* _YOUR GOAL_
Pick every line from the data below that contains the string "pixels" and copy it.

* _DATA EXTRACT_
^^^^^^^^^^^^^^^^

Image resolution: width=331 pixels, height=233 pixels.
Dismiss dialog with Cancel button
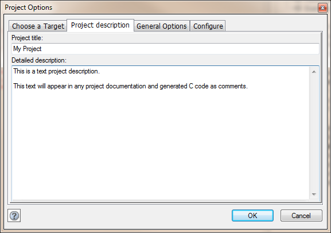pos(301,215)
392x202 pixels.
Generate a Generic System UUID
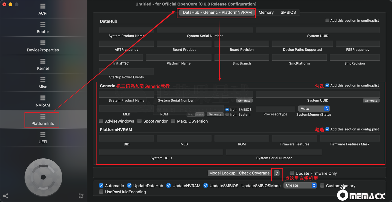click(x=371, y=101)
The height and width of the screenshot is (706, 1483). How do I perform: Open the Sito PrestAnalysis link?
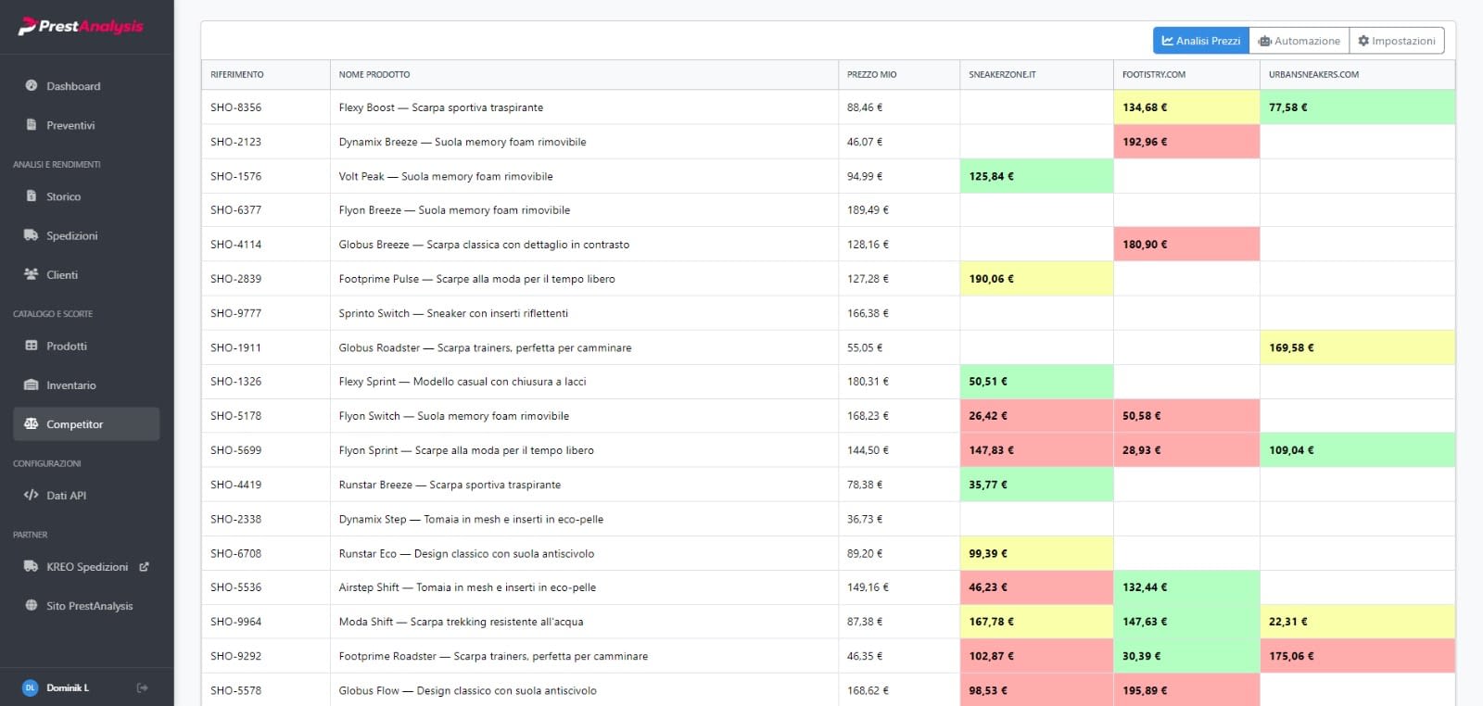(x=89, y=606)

^^^^^^^^^^^^^^^^

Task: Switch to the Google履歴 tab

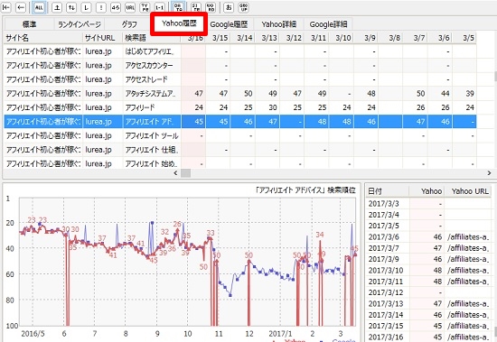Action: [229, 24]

^^^^^^^^^^^^^^^^

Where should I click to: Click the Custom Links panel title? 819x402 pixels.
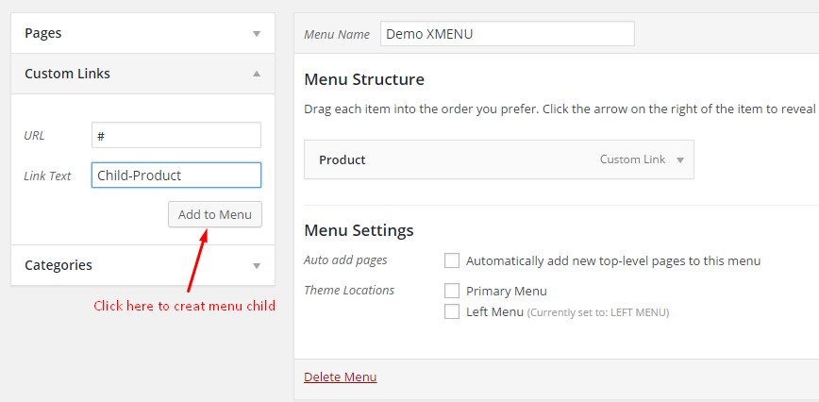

^^^^^^^^^^^^^^^^

* _SOLUTION TO THIS EXERCISE_
Image resolution: width=331 pixels, height=233 pixels.
392x202 pixels.
Where should I click to: Click the Custom Links panel title? 819x402 pixels.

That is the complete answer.